The results of the present study are in line with the findings of Razaein et al, who found a very high correlation (r = 0.903) between SEV and OES in 86 patients who had any type of elbow pathology.16 In the aforementioned work the authors demonstrated high correlation in all subcategories (function, r = 0.847; psychosocial aspects, r = 0.885; pain, r = 0.804). Interestingly, Pearson's correlation coefficient in the study from Razaein et al is also highest in the respective total scores.16
Schneeberger et al examined the correlation between SEV and MEPS in 241 patients with any elbow pathology and found a moderate correlation (r = 0.671).18 Correlation was high in our study but comparing Pearson's correlation coefficient, the difference is not very distinct (r = 0.71 vs. 0.671). In the subcategories the authors found the strongest correlation in pain (r = 0.576) which is categorized as a moderate correlation similar to this study. Correlation for the other subcategories was fair to low. In summary, these results are comparable to our findings. Of note, Schneeberger et al demonstrated that differences in SEV and MEPS were most profound in patients with limited pronation and supination with significantly lower values for SEV. Interestingly, forearm motion is not included in MEPS, leading to the assumption, that the MEPS may not adequately represent the elbow status in patients with restricted forearm rotation.
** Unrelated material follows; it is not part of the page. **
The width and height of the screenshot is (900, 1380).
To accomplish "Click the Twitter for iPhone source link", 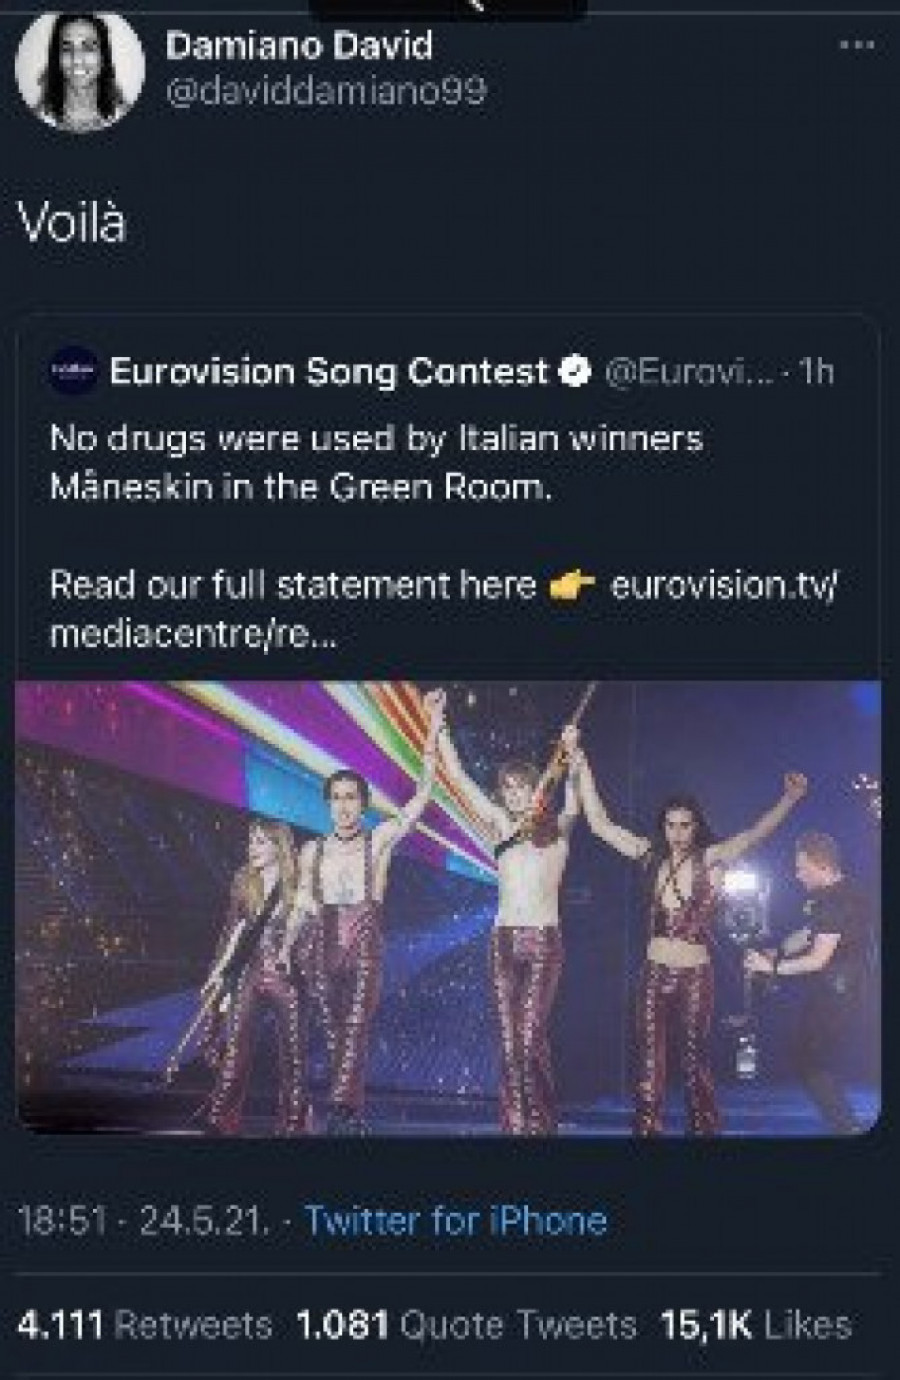I will click(x=456, y=1221).
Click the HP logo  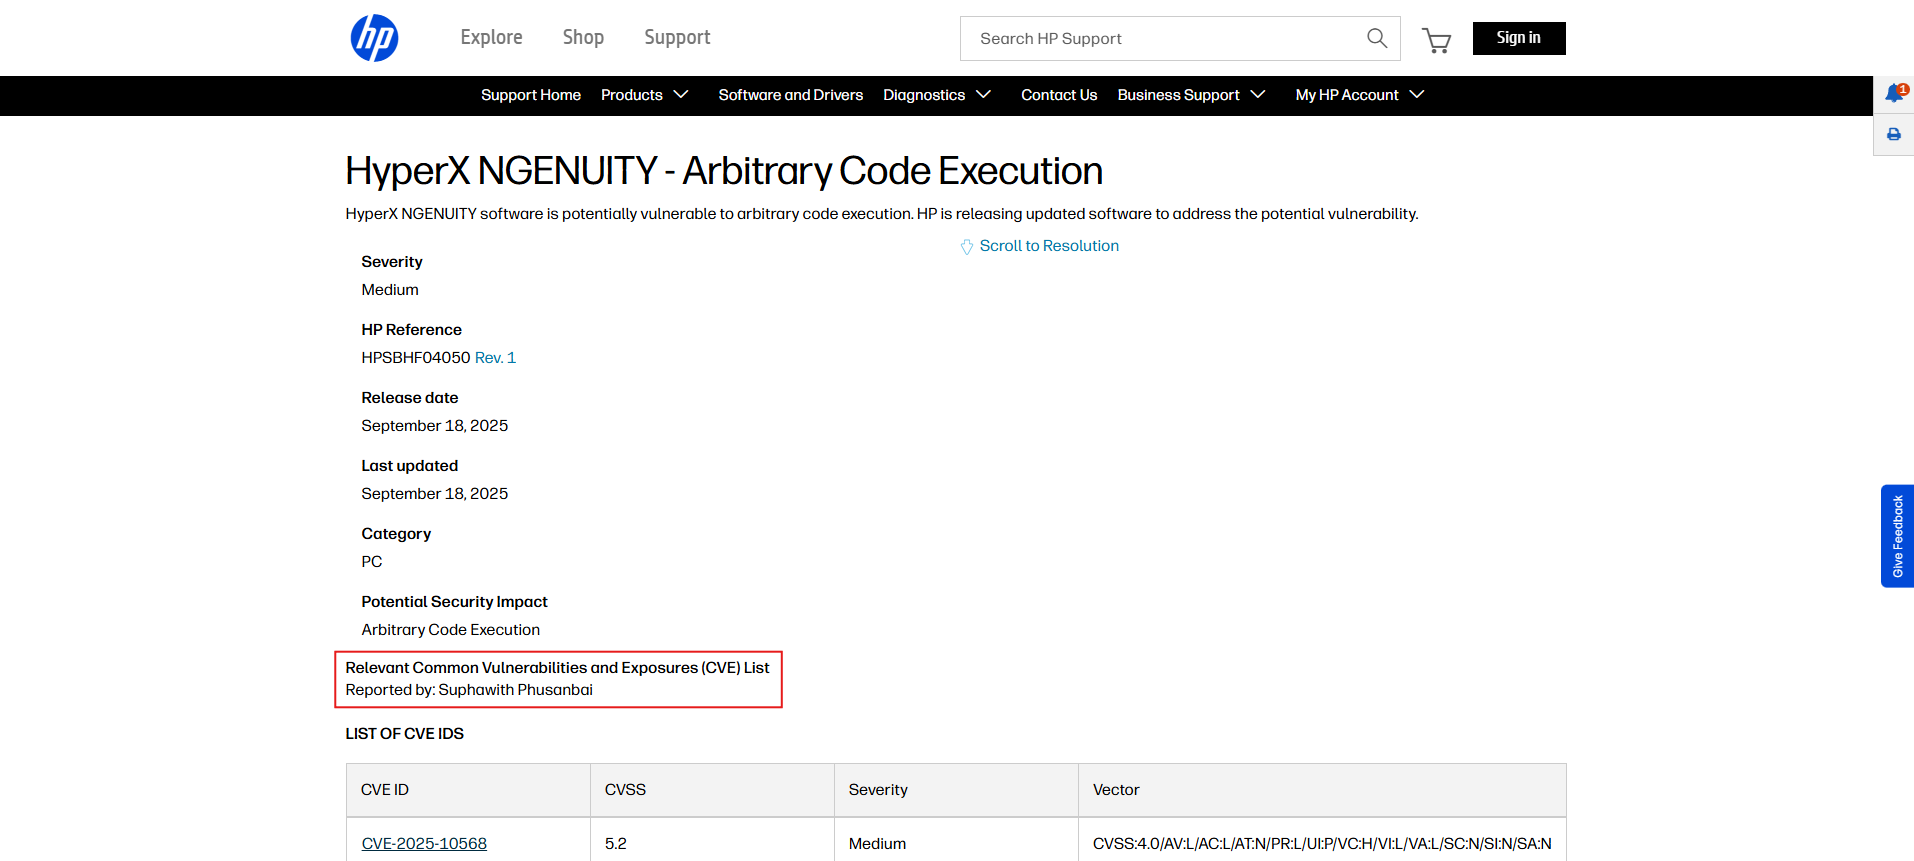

Gathen et al analyzed correlation between different elbow scores in 40 patients with olecranon fractures.6 Similar to our results, the authors showed a high correlation between SEV and MEPS (r = 0.80). Gathen et al were also able to demonstrate a high inverse correlation of SEV with the widely used DASH Score (r = −0.85). However, no further analysis regarding correlation of subcategories was presented in their study.
Overall, the results of this study demonstrating high correlation of SEV with MEPS and OES in patients with elbow dislocations corroborate prior work assessing these correlations in different study populations.
This study has limitations. Intraobserver reliability was not assessed which is another important criterion for a valid scoring system. Interobserver reliability does not apply in patient-administered scoring systems. We also did not include an evaluation of responsiveness. Because of the retrospective design of this study, no data before nonoperative or surgical treatment were available. Additionally, the scores were only assessed at 1 time-point during follow-up, therefore correlation at specific time-points (eg, at 1 year, 2 years) remains unclear.
Conclusion
This study demonstrates that the SEV is a valid tool to assess overall status of the elbow in patients following elbow dislocations at a mean of 7 years follow-up and presents an expressive but easy to perform addition to more complex scoring systems.
Disclaimers
Funding: No funding was disclosed by the authors.
Conflicts of interest: The authors, their immediate families, and any research foundation with which they are affiliated have not received any financial payments or other benefits from any commercial entity related to the subject of this article.
Footnotes
This study was approved by the Ethical Committee of the State Medical Association of Rheinland-Pfalz (Germany) (study no. 2020-15412).